***** Source data

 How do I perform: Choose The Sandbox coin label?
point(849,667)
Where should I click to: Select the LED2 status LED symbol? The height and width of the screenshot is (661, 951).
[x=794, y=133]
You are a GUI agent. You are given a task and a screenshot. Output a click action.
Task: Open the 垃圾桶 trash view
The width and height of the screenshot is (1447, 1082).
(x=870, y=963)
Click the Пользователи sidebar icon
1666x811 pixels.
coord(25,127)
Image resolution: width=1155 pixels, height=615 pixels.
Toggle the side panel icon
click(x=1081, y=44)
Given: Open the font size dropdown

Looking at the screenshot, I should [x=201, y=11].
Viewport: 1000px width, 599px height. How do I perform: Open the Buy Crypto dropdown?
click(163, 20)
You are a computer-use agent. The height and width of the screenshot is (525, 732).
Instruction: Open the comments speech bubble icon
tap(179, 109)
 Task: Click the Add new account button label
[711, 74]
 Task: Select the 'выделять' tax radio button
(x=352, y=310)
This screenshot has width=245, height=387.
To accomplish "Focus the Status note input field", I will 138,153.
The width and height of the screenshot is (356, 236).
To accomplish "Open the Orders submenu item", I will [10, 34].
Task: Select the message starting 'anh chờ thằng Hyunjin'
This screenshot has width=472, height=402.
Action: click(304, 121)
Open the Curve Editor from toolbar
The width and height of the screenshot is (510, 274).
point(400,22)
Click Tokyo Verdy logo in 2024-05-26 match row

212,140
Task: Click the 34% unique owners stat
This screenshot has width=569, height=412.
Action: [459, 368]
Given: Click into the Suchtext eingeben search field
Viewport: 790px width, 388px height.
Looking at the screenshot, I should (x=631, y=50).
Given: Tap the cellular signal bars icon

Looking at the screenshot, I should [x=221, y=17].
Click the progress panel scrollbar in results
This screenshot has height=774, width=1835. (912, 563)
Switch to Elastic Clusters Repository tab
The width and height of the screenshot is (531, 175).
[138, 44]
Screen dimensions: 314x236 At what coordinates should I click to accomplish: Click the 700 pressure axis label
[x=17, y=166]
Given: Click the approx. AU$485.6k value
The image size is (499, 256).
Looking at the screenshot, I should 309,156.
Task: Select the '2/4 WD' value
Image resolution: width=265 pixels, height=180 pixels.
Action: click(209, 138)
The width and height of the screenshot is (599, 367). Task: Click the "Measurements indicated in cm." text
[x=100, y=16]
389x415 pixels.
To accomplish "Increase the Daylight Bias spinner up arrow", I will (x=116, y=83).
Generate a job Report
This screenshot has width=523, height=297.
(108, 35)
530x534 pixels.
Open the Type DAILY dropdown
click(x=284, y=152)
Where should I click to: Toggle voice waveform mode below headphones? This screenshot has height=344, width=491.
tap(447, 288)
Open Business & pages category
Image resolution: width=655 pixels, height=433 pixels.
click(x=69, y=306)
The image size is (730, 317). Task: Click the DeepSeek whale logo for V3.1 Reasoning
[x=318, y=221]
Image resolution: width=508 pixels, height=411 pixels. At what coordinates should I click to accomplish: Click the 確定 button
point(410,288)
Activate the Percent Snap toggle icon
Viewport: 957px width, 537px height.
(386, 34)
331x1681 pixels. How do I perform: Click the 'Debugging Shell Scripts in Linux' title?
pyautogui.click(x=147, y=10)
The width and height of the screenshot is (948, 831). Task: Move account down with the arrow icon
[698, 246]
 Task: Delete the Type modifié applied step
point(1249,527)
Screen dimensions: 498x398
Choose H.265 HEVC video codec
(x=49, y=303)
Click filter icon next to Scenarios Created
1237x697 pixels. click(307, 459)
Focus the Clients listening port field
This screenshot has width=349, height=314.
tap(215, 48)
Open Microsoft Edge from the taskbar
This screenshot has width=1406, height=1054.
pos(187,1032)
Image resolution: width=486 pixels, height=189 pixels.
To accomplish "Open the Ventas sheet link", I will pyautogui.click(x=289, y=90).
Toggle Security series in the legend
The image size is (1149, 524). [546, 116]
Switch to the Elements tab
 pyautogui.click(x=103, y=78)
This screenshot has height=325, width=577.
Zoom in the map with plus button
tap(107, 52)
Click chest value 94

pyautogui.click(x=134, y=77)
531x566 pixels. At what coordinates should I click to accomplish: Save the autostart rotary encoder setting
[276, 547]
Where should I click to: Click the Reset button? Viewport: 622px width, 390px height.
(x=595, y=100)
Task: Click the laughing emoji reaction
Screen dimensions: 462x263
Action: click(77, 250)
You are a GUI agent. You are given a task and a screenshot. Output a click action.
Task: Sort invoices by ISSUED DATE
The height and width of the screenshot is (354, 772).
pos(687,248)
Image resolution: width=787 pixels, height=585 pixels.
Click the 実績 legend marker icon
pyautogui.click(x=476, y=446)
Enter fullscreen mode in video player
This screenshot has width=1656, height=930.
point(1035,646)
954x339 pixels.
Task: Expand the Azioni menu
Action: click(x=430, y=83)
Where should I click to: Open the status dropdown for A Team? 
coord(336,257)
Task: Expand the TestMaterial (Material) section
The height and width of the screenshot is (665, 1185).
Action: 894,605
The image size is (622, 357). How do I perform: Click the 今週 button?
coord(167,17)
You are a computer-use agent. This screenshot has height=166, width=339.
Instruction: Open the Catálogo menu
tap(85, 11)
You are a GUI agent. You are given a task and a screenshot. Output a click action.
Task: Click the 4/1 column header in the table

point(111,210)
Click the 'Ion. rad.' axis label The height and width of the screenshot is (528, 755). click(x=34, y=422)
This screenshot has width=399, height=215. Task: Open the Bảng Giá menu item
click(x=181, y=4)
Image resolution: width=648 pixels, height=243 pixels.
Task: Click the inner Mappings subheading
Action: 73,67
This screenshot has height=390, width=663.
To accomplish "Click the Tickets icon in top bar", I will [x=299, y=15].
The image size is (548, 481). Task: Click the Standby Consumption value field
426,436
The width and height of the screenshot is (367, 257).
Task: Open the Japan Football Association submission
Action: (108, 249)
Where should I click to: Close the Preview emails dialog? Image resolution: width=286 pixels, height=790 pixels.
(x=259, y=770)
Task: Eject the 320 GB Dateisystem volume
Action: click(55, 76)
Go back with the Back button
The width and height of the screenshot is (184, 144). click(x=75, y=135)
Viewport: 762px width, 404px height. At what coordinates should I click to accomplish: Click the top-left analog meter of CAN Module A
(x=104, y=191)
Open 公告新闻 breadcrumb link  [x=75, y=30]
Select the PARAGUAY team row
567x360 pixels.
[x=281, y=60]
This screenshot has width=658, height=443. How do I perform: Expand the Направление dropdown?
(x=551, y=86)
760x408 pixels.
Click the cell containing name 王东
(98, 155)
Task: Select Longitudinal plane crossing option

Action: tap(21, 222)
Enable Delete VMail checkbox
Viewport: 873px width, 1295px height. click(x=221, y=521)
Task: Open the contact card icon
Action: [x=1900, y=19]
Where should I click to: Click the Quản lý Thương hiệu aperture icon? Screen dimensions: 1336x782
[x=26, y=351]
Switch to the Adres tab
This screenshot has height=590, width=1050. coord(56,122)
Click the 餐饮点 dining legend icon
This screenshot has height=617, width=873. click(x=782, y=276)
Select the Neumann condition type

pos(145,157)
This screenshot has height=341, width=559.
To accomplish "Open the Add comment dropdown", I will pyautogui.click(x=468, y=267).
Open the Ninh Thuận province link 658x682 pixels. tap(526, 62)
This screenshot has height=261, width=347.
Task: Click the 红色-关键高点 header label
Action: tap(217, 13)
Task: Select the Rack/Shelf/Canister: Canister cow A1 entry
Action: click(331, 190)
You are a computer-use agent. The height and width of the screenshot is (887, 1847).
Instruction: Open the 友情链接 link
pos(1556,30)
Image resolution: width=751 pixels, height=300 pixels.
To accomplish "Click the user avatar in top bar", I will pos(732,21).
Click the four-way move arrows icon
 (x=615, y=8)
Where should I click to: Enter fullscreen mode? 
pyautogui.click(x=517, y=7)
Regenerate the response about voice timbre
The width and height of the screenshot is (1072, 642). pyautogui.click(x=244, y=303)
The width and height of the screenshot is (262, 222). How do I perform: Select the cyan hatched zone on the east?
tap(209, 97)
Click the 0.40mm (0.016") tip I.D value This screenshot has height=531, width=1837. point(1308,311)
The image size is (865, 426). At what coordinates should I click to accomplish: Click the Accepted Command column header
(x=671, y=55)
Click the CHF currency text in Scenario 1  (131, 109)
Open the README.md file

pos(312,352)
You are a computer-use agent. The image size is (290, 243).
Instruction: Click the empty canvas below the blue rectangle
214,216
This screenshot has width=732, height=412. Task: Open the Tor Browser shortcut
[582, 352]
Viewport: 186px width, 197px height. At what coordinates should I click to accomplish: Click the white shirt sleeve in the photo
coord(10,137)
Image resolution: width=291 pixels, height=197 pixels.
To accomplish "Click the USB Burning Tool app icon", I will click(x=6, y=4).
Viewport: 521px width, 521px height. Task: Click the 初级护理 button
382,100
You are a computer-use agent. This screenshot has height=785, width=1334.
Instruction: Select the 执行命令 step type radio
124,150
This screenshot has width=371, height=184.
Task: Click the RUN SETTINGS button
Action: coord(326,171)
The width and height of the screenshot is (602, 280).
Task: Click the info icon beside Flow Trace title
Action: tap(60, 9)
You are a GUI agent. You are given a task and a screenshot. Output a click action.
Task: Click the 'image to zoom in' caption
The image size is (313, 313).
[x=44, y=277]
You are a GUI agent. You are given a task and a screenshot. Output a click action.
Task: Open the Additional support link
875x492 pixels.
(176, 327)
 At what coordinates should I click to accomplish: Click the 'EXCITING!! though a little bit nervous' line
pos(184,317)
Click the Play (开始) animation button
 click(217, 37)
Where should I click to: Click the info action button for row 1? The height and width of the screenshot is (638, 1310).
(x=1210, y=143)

**********

> [About this task]: What lines in the data above carry "computer"? Return them all.

> [Exercise result]:
You are a computer-use agent. The height and width of the screenshot is (525, 732).
You are a computer-use agent. This screenshot has height=166, width=339.
You are a computer-use agent. The height and width of the screenshot is (887, 1847).
You are a computer-use agent. The image size is (290, 243).
You are a computer-use agent. This screenshot has height=785, width=1334.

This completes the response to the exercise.